TASK STATEMENT:
In the listing that follows, the lines starting at the one containing "Task: Click chest" and ending at the one containing "Screen dimensions: 1023x557" are to be returned exactly, both boundary lines included, and no others.
=== Section Start ===
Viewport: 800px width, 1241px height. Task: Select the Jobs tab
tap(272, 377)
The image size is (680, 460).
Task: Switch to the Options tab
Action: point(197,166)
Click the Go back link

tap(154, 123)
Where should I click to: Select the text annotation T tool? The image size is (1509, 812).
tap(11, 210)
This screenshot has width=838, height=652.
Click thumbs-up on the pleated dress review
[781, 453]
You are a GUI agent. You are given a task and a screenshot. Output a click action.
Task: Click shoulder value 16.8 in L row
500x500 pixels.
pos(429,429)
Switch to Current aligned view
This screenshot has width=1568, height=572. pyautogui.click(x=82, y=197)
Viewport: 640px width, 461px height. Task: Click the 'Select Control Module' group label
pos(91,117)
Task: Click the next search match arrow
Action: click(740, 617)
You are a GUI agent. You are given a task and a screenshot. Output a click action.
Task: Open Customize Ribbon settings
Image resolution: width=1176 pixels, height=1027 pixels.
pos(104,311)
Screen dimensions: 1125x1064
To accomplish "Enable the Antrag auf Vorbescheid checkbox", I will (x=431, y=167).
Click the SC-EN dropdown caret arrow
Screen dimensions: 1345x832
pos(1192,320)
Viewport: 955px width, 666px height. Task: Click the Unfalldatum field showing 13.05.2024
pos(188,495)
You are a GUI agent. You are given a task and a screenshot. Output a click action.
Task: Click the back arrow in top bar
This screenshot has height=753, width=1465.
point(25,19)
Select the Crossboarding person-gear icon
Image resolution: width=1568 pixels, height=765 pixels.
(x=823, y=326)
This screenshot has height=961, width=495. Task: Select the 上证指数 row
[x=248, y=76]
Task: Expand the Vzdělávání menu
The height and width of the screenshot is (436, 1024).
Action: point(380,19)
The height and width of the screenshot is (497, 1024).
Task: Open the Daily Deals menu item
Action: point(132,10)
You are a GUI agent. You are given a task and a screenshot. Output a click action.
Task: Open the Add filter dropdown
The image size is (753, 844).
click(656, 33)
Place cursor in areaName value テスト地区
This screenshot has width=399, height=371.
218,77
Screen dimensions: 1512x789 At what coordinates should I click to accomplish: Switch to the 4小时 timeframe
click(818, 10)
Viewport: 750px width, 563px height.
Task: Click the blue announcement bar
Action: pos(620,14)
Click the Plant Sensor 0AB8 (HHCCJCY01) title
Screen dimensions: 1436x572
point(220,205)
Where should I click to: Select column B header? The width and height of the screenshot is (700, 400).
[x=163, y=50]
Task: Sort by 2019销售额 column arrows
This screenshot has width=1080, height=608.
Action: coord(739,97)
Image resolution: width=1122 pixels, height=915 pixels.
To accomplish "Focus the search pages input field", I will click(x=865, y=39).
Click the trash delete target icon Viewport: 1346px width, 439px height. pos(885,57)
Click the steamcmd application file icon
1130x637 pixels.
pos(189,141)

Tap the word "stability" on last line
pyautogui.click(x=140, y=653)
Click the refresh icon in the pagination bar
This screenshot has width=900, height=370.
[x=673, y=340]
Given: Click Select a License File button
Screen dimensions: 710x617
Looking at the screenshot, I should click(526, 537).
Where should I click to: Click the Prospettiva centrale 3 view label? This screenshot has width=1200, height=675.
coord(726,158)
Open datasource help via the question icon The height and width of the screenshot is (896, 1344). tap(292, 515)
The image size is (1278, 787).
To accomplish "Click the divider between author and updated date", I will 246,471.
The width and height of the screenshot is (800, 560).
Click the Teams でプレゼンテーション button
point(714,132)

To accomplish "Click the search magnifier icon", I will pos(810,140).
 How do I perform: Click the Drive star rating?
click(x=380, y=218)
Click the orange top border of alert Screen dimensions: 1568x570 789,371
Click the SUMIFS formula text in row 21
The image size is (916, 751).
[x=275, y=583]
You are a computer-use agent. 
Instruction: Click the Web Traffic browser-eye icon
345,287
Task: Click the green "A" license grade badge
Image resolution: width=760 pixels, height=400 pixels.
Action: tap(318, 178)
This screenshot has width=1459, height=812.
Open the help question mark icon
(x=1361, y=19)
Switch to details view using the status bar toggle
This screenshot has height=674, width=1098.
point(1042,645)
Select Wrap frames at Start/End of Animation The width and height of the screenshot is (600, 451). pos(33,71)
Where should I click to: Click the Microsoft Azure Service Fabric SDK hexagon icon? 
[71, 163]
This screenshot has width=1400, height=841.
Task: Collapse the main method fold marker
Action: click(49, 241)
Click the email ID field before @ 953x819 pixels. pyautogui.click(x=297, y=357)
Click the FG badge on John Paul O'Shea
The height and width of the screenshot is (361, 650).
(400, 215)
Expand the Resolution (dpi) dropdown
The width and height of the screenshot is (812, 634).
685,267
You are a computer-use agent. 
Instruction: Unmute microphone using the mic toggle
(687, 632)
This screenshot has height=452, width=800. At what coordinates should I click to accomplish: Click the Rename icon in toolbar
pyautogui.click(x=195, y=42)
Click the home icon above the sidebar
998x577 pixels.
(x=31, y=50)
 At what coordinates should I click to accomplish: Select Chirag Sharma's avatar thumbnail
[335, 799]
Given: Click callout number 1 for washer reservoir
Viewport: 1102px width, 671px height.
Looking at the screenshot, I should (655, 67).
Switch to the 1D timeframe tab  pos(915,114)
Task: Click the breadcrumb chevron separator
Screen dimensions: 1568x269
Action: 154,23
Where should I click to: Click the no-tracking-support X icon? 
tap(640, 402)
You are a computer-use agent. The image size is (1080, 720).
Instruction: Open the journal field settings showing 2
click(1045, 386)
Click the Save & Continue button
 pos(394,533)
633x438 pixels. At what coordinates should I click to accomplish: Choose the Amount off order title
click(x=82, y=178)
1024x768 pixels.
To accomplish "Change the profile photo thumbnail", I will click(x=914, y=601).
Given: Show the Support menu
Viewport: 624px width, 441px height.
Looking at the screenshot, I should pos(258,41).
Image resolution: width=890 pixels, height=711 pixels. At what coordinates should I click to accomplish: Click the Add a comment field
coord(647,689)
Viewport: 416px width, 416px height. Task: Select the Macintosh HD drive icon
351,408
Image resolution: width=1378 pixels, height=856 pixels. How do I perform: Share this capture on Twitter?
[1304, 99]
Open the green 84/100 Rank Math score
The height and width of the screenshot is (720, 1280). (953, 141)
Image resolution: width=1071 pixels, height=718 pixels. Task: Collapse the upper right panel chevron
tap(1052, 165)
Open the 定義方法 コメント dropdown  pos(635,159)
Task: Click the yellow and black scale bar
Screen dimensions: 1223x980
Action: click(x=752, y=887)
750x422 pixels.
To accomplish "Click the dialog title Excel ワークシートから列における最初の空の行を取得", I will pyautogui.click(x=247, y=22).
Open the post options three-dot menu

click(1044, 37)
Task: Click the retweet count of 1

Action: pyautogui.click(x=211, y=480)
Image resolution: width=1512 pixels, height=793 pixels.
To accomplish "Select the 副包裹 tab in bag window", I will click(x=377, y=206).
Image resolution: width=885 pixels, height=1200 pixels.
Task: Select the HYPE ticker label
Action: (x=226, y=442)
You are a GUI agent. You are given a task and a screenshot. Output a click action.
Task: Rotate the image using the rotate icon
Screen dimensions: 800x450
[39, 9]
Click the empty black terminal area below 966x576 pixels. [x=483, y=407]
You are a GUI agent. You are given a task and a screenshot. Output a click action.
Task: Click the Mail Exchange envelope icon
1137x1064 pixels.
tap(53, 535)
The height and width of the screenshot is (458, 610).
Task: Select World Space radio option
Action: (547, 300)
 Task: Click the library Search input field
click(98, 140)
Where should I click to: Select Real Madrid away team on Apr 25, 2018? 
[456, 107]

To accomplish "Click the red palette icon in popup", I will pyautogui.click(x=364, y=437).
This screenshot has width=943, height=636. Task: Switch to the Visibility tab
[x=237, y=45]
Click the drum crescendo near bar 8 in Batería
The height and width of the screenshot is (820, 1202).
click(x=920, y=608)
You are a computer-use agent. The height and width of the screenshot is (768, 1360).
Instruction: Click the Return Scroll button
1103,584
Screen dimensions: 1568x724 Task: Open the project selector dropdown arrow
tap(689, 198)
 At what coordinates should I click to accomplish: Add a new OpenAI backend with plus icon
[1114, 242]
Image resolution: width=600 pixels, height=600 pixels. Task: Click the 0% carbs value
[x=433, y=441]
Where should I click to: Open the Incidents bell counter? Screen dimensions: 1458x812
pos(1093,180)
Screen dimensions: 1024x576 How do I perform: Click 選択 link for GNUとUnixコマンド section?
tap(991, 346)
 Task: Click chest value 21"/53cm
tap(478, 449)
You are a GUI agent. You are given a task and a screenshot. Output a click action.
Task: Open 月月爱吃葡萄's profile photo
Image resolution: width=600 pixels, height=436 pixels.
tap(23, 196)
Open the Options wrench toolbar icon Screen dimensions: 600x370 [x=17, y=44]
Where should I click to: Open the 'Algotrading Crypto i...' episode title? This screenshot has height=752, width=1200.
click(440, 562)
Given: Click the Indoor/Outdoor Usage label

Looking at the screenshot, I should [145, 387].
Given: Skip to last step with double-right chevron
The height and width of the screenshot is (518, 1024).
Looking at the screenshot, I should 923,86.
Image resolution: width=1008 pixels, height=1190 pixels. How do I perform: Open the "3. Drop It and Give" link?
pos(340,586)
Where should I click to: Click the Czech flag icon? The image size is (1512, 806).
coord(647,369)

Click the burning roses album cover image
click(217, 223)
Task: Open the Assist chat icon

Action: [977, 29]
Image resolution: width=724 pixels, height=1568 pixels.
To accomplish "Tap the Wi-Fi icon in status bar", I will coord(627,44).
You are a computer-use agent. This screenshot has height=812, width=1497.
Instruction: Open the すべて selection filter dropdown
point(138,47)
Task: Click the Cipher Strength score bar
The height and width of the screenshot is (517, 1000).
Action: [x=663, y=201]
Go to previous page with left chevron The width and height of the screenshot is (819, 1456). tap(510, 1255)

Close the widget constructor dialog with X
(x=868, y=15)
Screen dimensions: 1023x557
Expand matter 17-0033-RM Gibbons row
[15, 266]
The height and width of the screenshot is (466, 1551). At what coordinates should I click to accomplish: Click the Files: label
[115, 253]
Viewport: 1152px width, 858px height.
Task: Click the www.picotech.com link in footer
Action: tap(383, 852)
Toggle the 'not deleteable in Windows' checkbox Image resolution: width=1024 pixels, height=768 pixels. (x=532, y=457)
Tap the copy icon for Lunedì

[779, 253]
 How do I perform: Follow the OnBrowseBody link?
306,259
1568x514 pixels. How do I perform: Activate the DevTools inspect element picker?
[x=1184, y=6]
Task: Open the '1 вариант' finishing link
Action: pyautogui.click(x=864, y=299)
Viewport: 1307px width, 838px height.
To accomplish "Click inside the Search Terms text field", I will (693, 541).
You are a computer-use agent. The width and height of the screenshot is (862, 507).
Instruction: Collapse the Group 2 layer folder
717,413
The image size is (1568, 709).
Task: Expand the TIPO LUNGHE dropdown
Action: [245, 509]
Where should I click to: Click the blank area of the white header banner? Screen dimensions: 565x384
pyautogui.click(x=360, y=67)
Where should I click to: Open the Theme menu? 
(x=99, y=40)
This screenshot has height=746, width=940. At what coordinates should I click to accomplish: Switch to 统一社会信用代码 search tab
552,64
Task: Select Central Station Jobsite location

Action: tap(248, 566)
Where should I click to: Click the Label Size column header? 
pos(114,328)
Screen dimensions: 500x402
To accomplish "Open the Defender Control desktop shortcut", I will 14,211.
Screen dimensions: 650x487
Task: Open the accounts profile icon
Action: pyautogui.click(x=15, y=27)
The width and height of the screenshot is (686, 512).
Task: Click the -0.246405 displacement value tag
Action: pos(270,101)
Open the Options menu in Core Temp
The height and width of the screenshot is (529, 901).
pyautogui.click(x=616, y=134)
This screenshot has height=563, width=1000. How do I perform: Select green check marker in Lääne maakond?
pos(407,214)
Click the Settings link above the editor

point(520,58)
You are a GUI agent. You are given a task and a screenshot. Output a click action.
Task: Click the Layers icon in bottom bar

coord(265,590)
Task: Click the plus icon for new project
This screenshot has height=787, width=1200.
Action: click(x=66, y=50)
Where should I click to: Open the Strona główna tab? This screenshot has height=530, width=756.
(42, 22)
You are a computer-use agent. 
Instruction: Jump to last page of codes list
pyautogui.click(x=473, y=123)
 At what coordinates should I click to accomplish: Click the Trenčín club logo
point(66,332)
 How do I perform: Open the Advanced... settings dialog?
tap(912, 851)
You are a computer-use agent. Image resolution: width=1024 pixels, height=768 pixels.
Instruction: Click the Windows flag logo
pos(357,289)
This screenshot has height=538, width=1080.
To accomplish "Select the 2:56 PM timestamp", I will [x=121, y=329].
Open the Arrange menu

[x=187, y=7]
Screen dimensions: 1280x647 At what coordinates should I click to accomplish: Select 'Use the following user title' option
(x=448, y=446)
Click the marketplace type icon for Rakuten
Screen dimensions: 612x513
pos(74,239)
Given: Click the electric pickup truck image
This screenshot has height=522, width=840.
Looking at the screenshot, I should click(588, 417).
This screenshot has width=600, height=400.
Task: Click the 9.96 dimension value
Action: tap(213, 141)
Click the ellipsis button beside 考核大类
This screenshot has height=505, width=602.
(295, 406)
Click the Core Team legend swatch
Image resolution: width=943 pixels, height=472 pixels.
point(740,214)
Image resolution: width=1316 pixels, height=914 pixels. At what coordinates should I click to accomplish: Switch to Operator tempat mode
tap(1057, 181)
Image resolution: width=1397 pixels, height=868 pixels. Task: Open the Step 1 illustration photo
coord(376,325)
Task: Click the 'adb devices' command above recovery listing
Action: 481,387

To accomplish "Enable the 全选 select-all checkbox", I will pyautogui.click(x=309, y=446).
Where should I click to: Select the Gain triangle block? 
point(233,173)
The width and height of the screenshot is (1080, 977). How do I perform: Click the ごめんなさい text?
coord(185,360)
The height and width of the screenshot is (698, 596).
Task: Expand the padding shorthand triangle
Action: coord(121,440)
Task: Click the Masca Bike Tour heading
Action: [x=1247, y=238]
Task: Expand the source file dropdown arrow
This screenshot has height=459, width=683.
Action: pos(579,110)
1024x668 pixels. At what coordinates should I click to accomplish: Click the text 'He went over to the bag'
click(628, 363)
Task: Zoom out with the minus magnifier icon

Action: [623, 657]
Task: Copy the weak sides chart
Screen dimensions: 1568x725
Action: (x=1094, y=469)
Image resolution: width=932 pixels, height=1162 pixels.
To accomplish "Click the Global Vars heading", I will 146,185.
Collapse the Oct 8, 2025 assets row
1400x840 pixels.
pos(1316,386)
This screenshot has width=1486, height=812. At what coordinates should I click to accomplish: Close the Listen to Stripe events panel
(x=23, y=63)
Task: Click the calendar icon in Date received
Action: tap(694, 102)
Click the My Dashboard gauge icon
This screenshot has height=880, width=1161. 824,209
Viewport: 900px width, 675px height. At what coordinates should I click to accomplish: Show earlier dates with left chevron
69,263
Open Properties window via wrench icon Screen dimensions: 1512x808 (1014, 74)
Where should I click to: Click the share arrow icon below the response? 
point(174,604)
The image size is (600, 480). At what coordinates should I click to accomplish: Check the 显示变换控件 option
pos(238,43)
=== Section End ===
REPLY:
 Task: Click chest value 21"/53cm
tap(478, 449)
You are a GUI agent. You are given a task and a screenshot. Output a click action.
Task: Open 月月爱吃葡萄's profile photo
Image resolution: width=600 pixels, height=436 pixels.
tap(23, 196)
Open the Options wrench toolbar icon Screen dimensions: 600x370 [x=17, y=44]
Where should I click to: Open the 'Algotrading Crypto i...' episode title? This screenshot has height=752, width=1200.
click(440, 562)
Given: Click the Indoor/Outdoor Usage label

Looking at the screenshot, I should [145, 387].
Given: Skip to last step with double-right chevron
The height and width of the screenshot is (518, 1024).
Looking at the screenshot, I should 923,86.
Image resolution: width=1008 pixels, height=1190 pixels. How do I perform: Open the "3. Drop It and Give" link?
pos(340,586)
Where should I click to: Click the Czech flag icon? The image size is (1512, 806).
coord(647,369)

Click the burning roses album cover image
click(217, 223)
Task: Open the Assist chat icon

Action: [977, 29]
Image resolution: width=724 pixels, height=1568 pixels.
To accomplish "Tap the Wi-Fi icon in status bar", I will coord(627,44).
You are a computer-use agent. This screenshot has height=812, width=1497.
Instruction: Open the すべて selection filter dropdown
point(138,47)
Task: Click the Cipher Strength score bar
The height and width of the screenshot is (517, 1000).
Action: [x=663, y=201]
Go to previous page with left chevron The width and height of the screenshot is (819, 1456). tap(510, 1255)

Close the widget constructor dialog with X
(x=868, y=15)
Screen dimensions: 1023x557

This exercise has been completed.